The Seven Wonders of Sassafras Springs by Betty G. Birney

Eben longs to see the world and can’t imagine ever finding anything wonderful in his hometown of Sassafras Springs. When his father promises Eben a trip to Colorado if Eben can find seven wonders at home, Eben is certain that it can’t be done. Nevertheless, he begins his search the very next day…

Ronia, The Robber’s Daughter by Astrid Lindgren

Ronia will inherit her father’s band of robbers someday, if only they can defend themselves from the king’s soldiers and the competing band of robbers who have moved in next door. But Ronia doesn’t want to be a robber, she doesn’t want to fight soldiers, and her best friend is Birk, son of the rival robber chieftain.
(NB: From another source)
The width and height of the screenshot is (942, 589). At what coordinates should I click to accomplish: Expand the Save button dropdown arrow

Magic, family, friendship and woodland adventures make this a tale that’s hard to put down.

Thimble Summer by Elizabeth Enright

Garnet finds a thimble which brings its own magic to her Wisconsin farm. Could a summer be anything but magical when it brings a new brother, a new barn, some new stories to tell, and of course, a blue ribbon at the fair?
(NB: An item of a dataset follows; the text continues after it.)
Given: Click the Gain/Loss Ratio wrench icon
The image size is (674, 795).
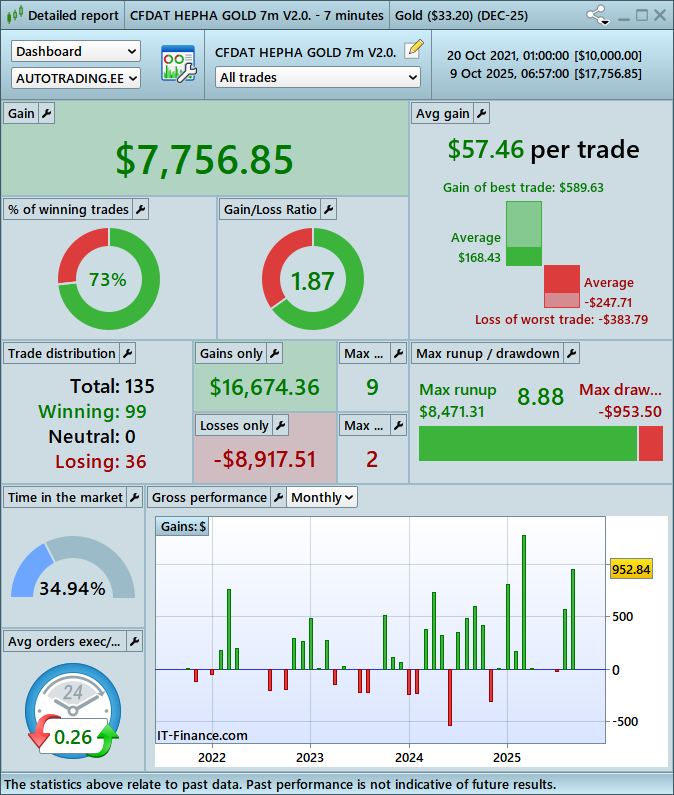Looking at the screenshot, I should (329, 209).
Ludelphia lives in Gee’s Bend, an isolated community of share croppers in rural Alabama. Although her family struggles to make ends meet, Ludelphia finds joy in her stitching and in creating quilts that tell a story. When her mother becomes desperately ill, Ludelphia knows it’s up to her to bring a doctor to Gee’s Bend. Leaving her hometown for the first time in her life, Ludelphia ventures out with only her stitching in her pocket. Determined at first to save her mother, Ludelphia soon realizes that her entire community is in peril, and it’s up to her to save them all.
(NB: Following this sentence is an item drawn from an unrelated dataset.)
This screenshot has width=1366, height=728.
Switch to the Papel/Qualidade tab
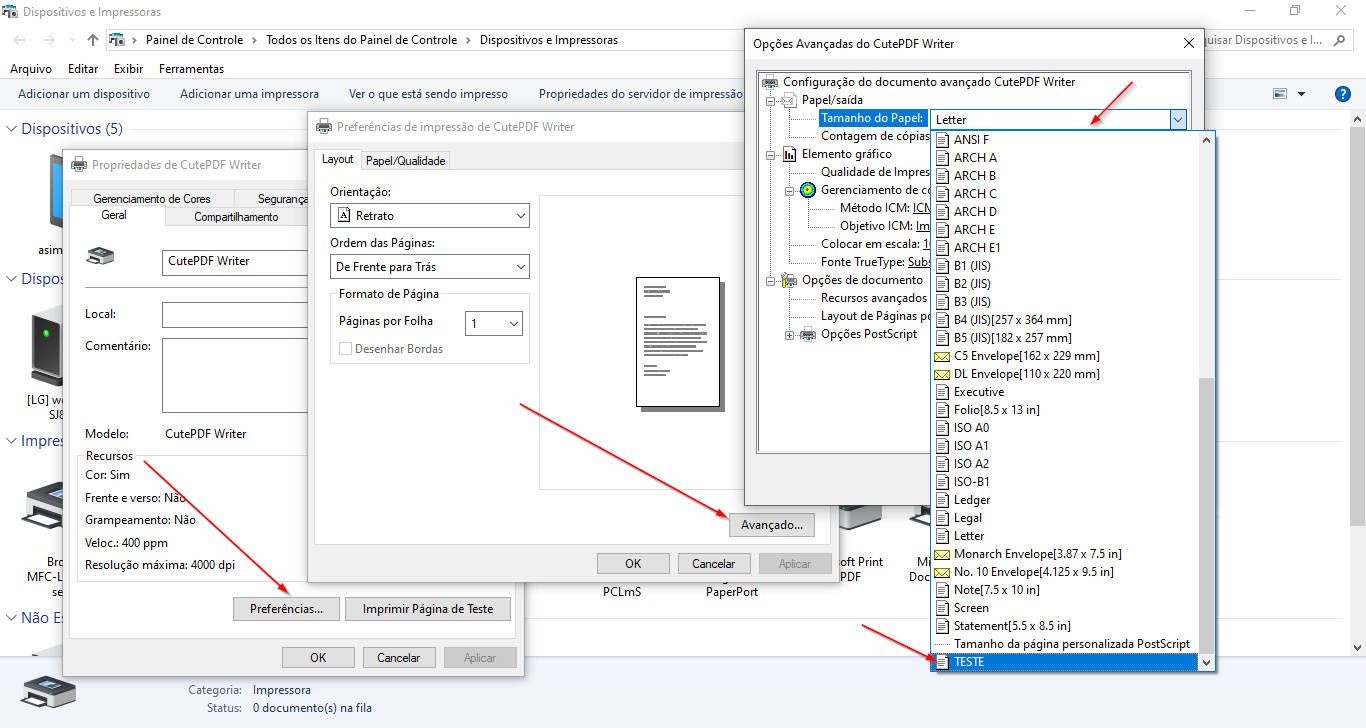(405, 160)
Hattie’s mom has died, leaving Hattie alone with her gruff, grieving father. After Hattie chops off her braids in a fit of rage, Hattie’s Pa buys her some boy clothes, introduces her as Harley, and trains her to help him as a river man. While she misses her Ma, Hattie begins to find some joy in her strange new life as a river rafting”boy.” When she and her Pa take a dangerous journey down river, Hattie begins to realize that there’s more behind her Pa’s silence than she first thought. Hattie is a strong heroine who will appeal to middle grade girls who love Laura Ingalls and are ready for a more challenging character.

So Big by Edna Ferber

20th February 2012

Orphaned at age 19 in the late 1800’s, Selina accepts a job as a school teacher in the community of New Holland. Even though New Holland is only a few hours drive by wagon to her former life in Chicago, Selina is not prepared for the shock of living in the tiny, conservative truck-farming community. The grinding work and poverty take a toll on even the hardiest of souls. Determined to continue finding beauty in life and learning, Selina throws herself into her teaching, and later into her family farm. When her son, Dirk, “SoBig” DeJong is born, Selina promises herself that he will not be bound to the farm, and that he will have every opportunity that she herself lost. This is a rich novel, with much to discuss and analyze. I was most struck by how Selina lost every privilege, and yet didn’t lose hope, either for herself or her child. Dirk’s response at being given every opportunity would also be worthy of discussing.

Because the family is running out of money, Rachel, her siblings and her Pop must move from their New York apartment to an abandoned farm upstate. When they get there, Rachel’s Pop discovers that a promised job is no longer his, and so he must leave the siblings on their own for several months to go find work. Rachel and her younger brother and sister are on their own, determined to prove to their Pop that they can care for the family’s new farm. If you love historical, survive against the odds, fiction as I do, you’ll enjoy this book. It’s a perfect choice for upper elementary and middle school girls.